A modular machine learning system for identifying attacks across log types.
Project Overview
This project ingests high‑volume NetFlow/PCAP‑derived datasets—comprising benign traffic and multiple attack types—and delivers a two‑stage classification system. The source data was sourced from Canadian Institute for Cybersecurity (CIC) and the University of New Brunswick (UNB) (reference: https://www.unb.ca/cic/datasets/malmem-2020.html).
-
Stage 1: Attack vs. Benign
A binary XGBoost model flags each flow as “benign” or “attack,” achieving ~98 % accuracy and 0.99 AUC on hold‑out data with training times under 20 seconds.
-
Stage 2: Attack Type Identification
For flows flagged as “attack,” a multiclass XGBoost model determines the specific family (e.g.
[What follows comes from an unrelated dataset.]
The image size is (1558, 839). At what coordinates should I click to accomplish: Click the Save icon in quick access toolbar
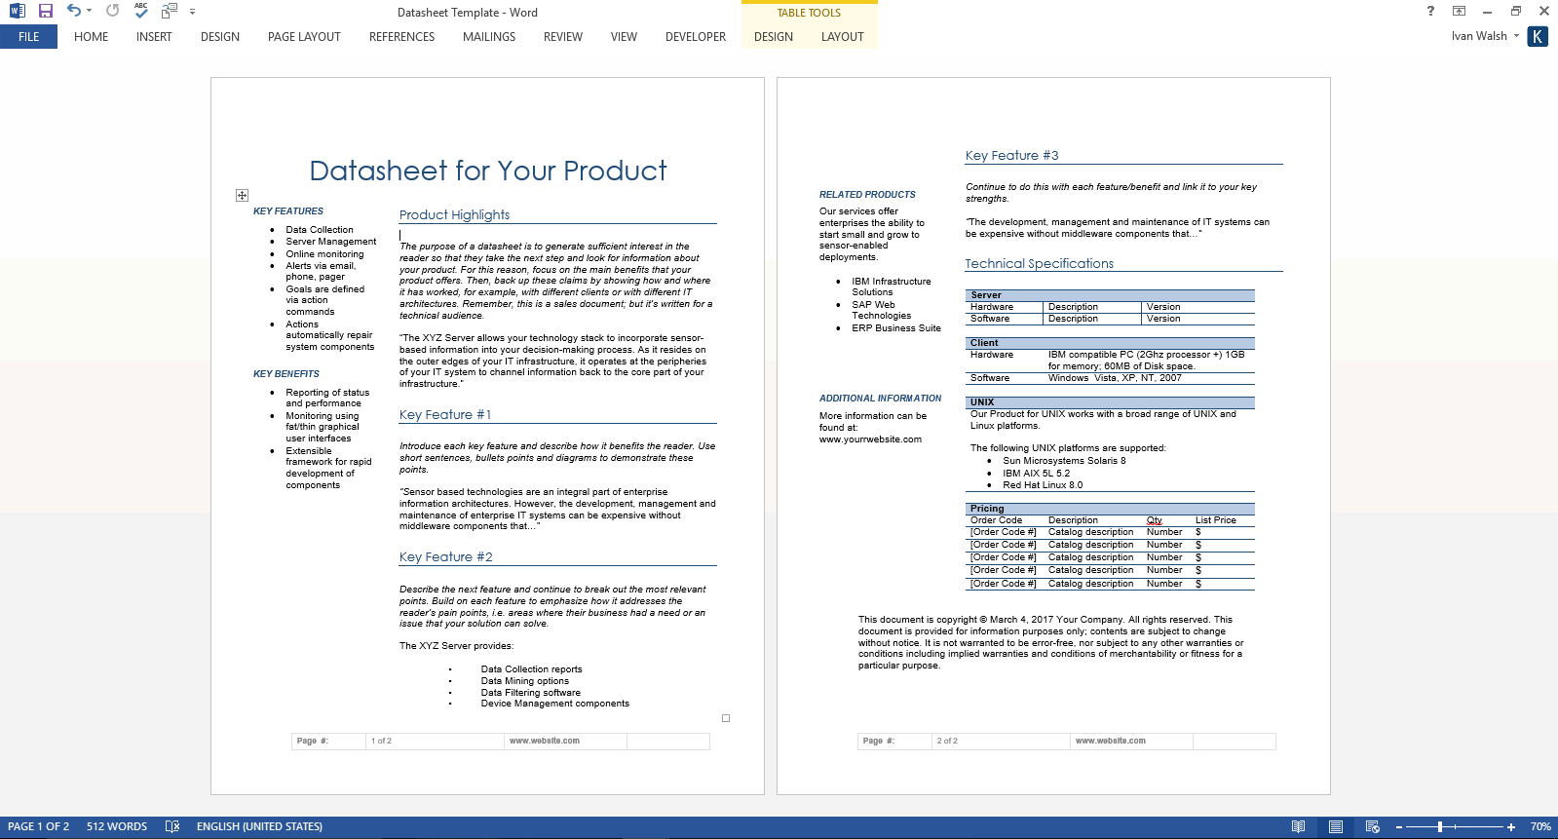coord(45,11)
DDoS‑HTTP, SSH‑BruteForce, SQL Injection). Dominant classes reach F₁‑scores > 0.99; weaker classes are highlighted for targeted feature improvements.
Pipeline Overview

Highlights
- Early Detection: Flags anomalies at line‑rate so SOC teams can intervene before attacks escalate.
- Automated Triage: Auto‑classifies attack types, enabling analysts to prioritize DDoS, brute‑force, SQL exploits, or lateral‑movement probes.
- Resource Efficiency: Two‑stage logic minimizes multiclass inference to only suspicious flows, cutting compute costs and false alarms.
- Performance & Scalability: Models train in seconds on millions of flows; easily evolves into streaming architectures without re‑engineering.
- Actionable Insights: Detailed per‑class metrics uncover blind spots (e.g. slow‑HTTP tests), guiding feature engineering and signature development.
- Clear Reporting: Bar charts and Sankey diagrams communicate model performance and traffic splits for dashboards, threat briefings, and compliance.
Notebook
Attack Identifier
Applies a two-stage classification pipeline to identify attack types from NetFlow logs.
View Notebook →Visualizations
Key model outputs from the analysis:
F₁ Score by Class

Two‑Stage Classification Flow

Key Takeaways
- Different log types require tailored detection techniques—no one‑size‑fits‑all.
- Effective pipelines hinge on robust preprocessing and domain‑aligned feature engineering.
- Clear visualizations are critical for operational interpretation of model results.